Why not have this agnostic group called www instead of www-pub? The -pub is confusing to me, because it makes it seem like it is only for the public/ dir in a project. Also, www is more concise, and shorter is cooler.
dangel about 8 years

So I followed these instructions, but newly created files are showed to be owned by the user I'm signed in with, and now WordPress can't modify plugs\files
Tom about 8 years

the purpose of this was to have any new files be owned by your user, but automatically be part of the group so other users can view/edit them.
B. Shea over 7 years

Good answer +1 ; A note about changing the apache process read/write permissions (www-data for instance) to read-only for whole site (via setfacl or chmod - or both) -> This will obviously block all writes (plugin/module uploading/updating from browser side on most CMS for example). I believe many popular ones also only test for write access on user perm level not the group level. You can still update, but updates must be applied manually and any custom permissions for write folders (logs/temp/uploads/etc). Read-only is great security if your site works with it.. by and large most don't.
Etienne Charland about 7 years

Setting the owner to www-data:www-data works but isn't ideal. However, by setting the owner to root:www-pub, Wordpress is unable to update.

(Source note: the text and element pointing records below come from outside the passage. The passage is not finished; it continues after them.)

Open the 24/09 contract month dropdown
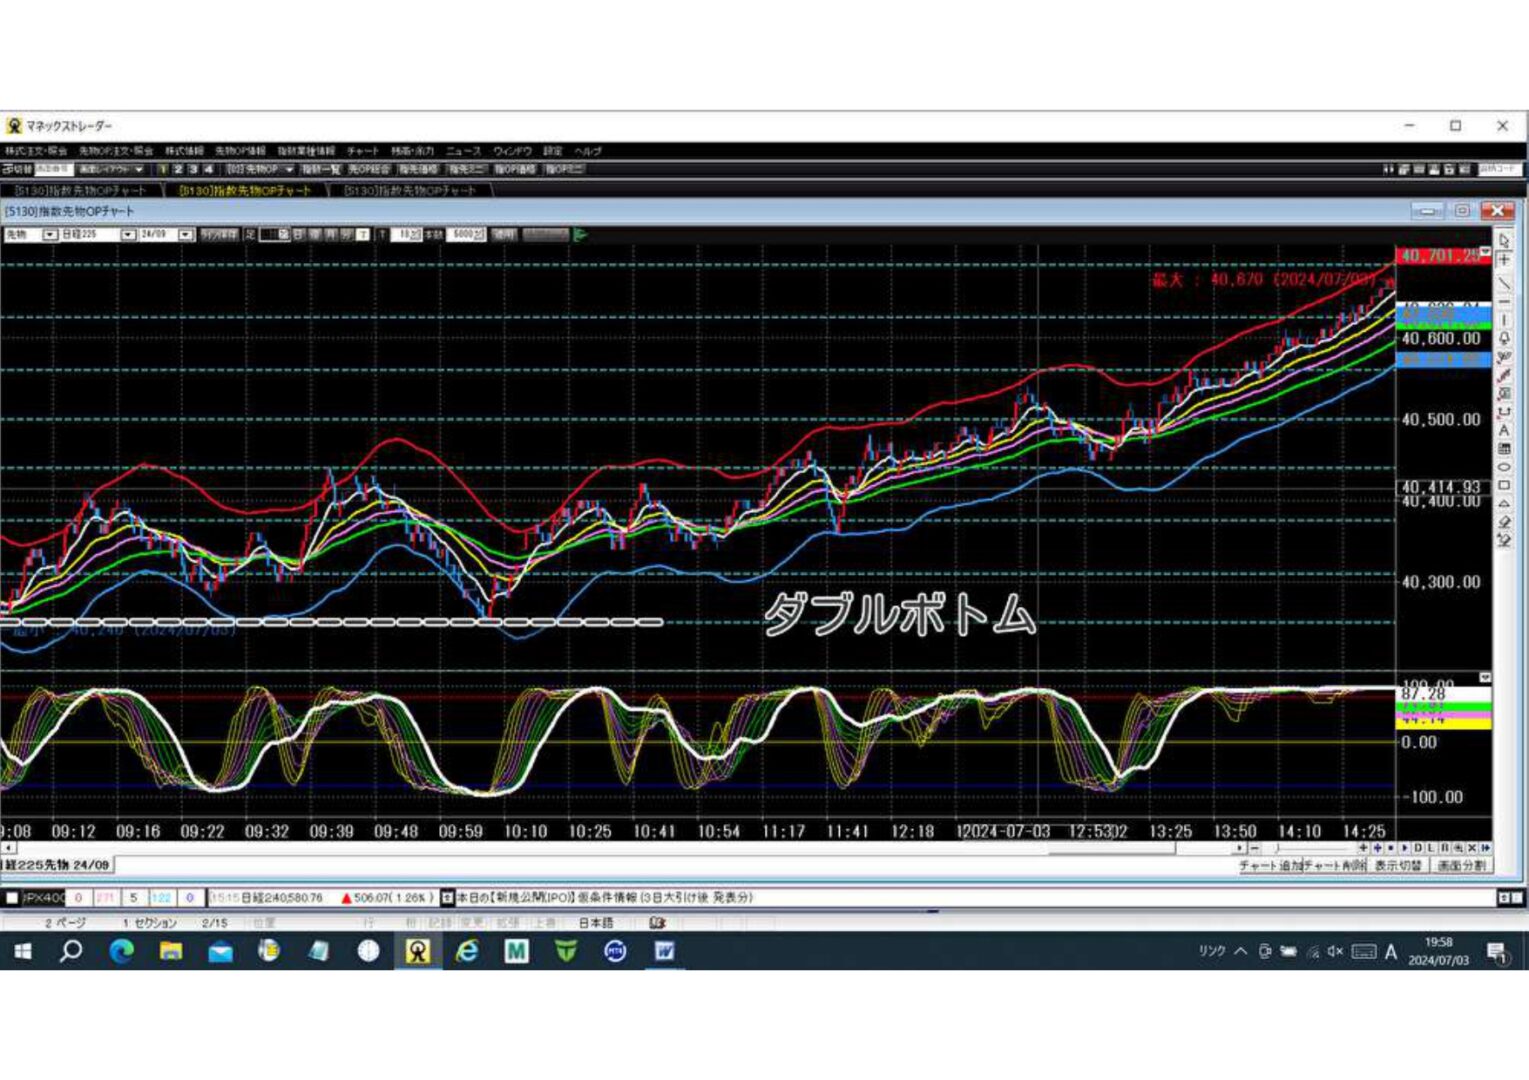tap(185, 235)
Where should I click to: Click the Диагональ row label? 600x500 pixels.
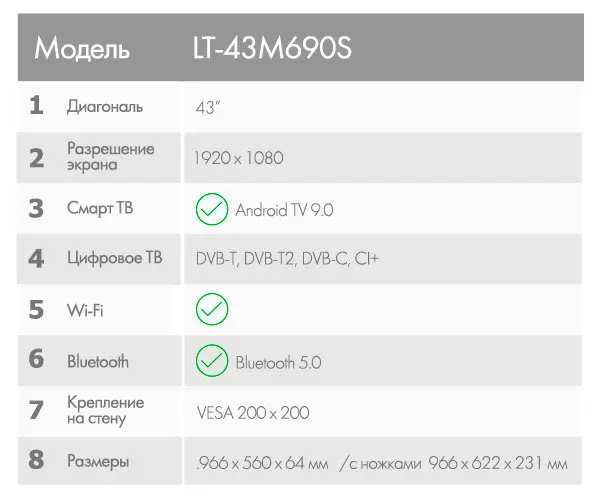[x=105, y=106]
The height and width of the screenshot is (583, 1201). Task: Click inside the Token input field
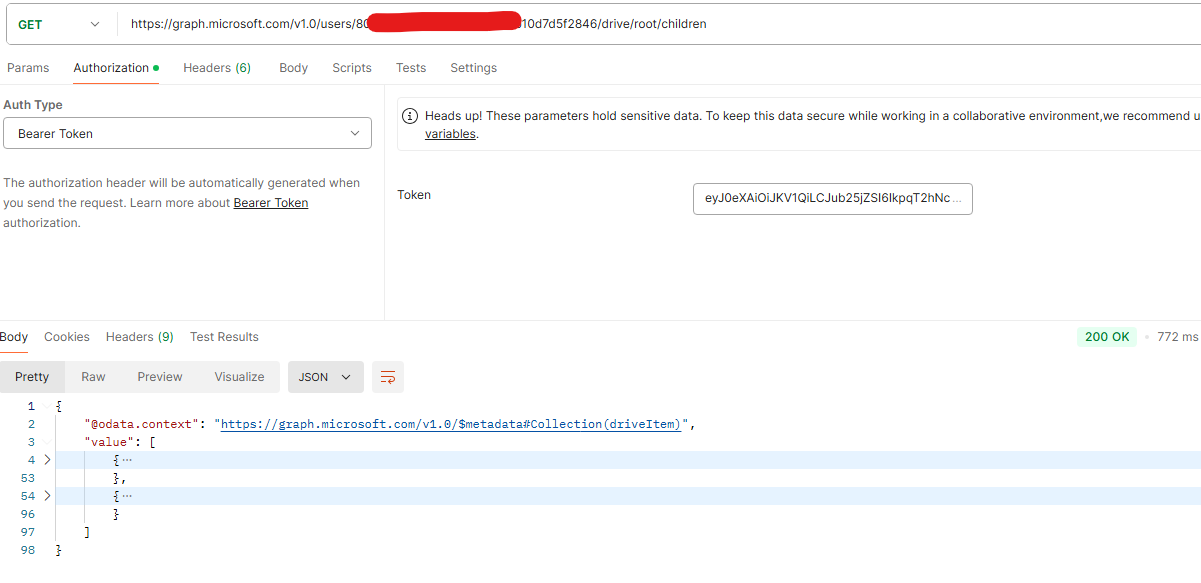832,198
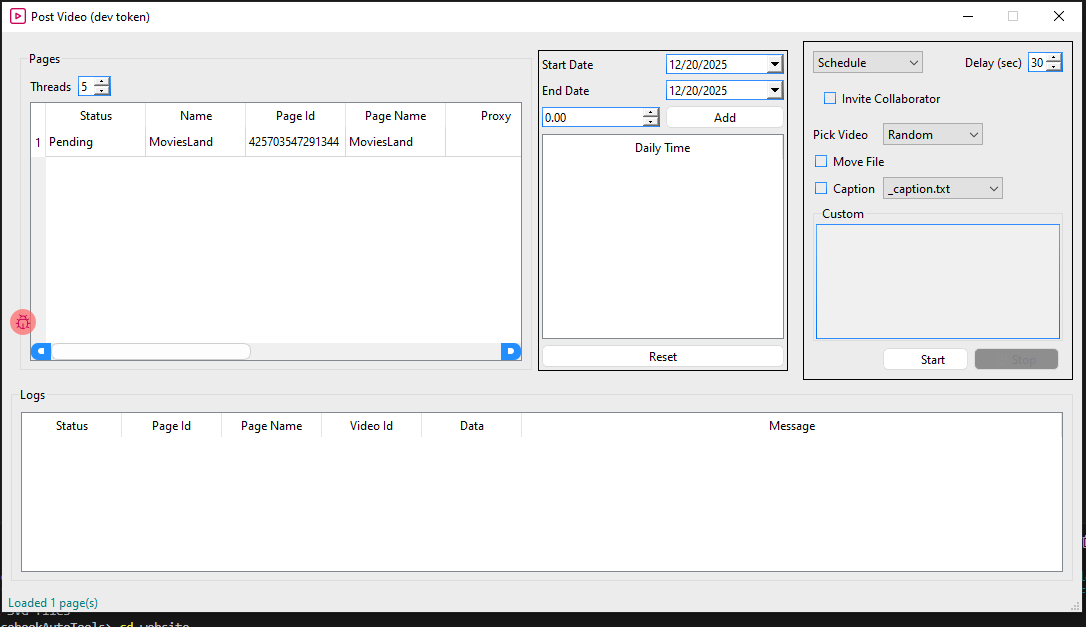
Task: Check the Caption checkbox
Action: (x=821, y=189)
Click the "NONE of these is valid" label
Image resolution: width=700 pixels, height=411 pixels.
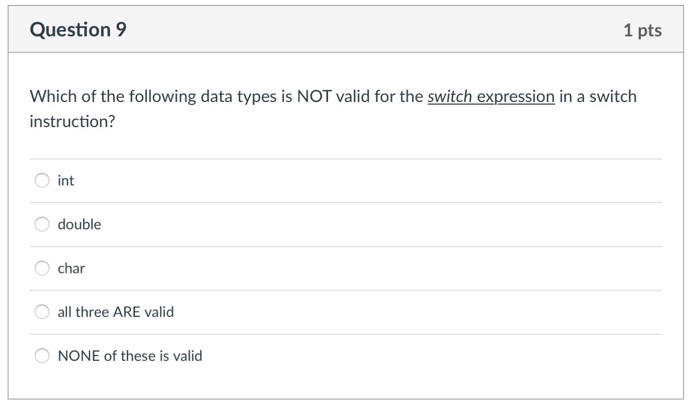pyautogui.click(x=130, y=356)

Both my local user and www-data are part of the www-pub group. What part am I missing?
Kevin Chavez about 3 years

Would it be possible to expand on what the steps are to "Have separate user for every site" I am just learning basic server admin stuff I am not experienced. So going from say a default install of apache / nginx with php-fpm where the /var/www/ folder is created what steps should be followed to properly add the user, change file ownership (to the user?), and make sure apache / nginx / php-fpm can still read/execute those files? I am unclear on what group the new user should be a part of and what adjustments need to be made to the apache / nginx / php-fpm user/group settings.
Esa Jokinen about 3 years

That would be a tutorial; that would be too lengthy for a Q/A site, and also not answering to the original question. The "Use PHP-FPM" section already has links to such tutorials.